Available records:
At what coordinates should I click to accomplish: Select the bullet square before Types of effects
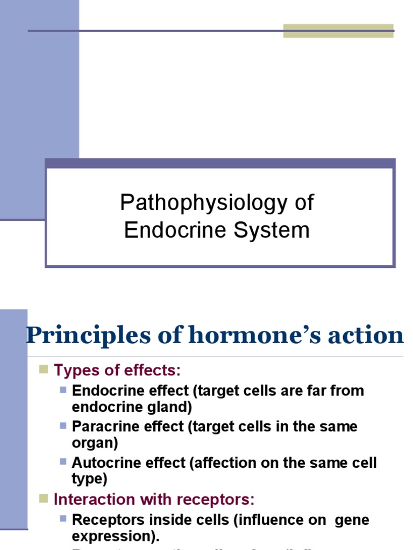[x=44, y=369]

* * *

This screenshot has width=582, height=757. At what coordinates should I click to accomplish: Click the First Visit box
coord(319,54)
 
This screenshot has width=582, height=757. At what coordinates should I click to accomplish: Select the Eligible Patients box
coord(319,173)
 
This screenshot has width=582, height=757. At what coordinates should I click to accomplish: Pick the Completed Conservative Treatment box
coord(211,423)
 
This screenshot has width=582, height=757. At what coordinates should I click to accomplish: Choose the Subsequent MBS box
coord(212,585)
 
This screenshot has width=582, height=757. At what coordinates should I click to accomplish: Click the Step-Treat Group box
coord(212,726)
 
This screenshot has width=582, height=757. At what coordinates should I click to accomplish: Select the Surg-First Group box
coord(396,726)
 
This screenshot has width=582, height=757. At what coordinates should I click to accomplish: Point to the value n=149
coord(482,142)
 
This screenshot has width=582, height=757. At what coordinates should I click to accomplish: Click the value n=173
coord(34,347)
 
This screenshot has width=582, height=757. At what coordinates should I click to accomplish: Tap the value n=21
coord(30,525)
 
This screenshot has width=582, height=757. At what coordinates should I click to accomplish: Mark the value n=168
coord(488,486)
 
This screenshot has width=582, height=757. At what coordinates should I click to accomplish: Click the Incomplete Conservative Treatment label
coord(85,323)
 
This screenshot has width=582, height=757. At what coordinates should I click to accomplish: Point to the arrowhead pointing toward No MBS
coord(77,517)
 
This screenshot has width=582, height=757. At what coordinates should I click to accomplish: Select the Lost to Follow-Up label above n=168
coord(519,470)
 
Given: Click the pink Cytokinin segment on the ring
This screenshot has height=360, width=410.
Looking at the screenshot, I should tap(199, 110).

Problem to work on: Please reproduce exactly the lines in the listing above from the one containing "Surg-First Group box" through the one containing "Looking at the", both included, and nothing more.

Task response:
This screenshot has width=582, height=757. At what coordinates should I click to accomplish: Select the Surg-First Group box
coord(396,726)
 
This screenshot has width=582, height=757. At what coordinates should I click to accomplish: Point to the value n=149
coord(482,142)
 
This screenshot has width=582, height=757. At what coordinates should I click to accomplish: Click the value n=173
coord(34,347)
 
This screenshot has width=582, height=757. At what coordinates should I click to accomplish: Tap the value n=21
coord(30,525)
 
This screenshot has width=582, height=757. At what coordinates should I click to accomplish: Mark the value n=168
coord(488,486)
 
This screenshot has width=582, height=757. At what coordinates should I click to accomplish: Click the Incomplete Conservative Treatment label
coord(85,323)
 
This screenshot has width=582, height=757. At what coordinates should I click to accomplish: Point to the arrowhead pointing toward No MBS
coord(77,517)
 
This screenshot has width=582, height=757. At what coordinates should I click to accomplish: Select the Lost to Follow-Up label above n=168
coord(519,470)
 
Given: Click the pink Cytokinin segment on the ring
This screenshot has height=360, width=410.
Looking at the screenshot, I should tap(199, 110).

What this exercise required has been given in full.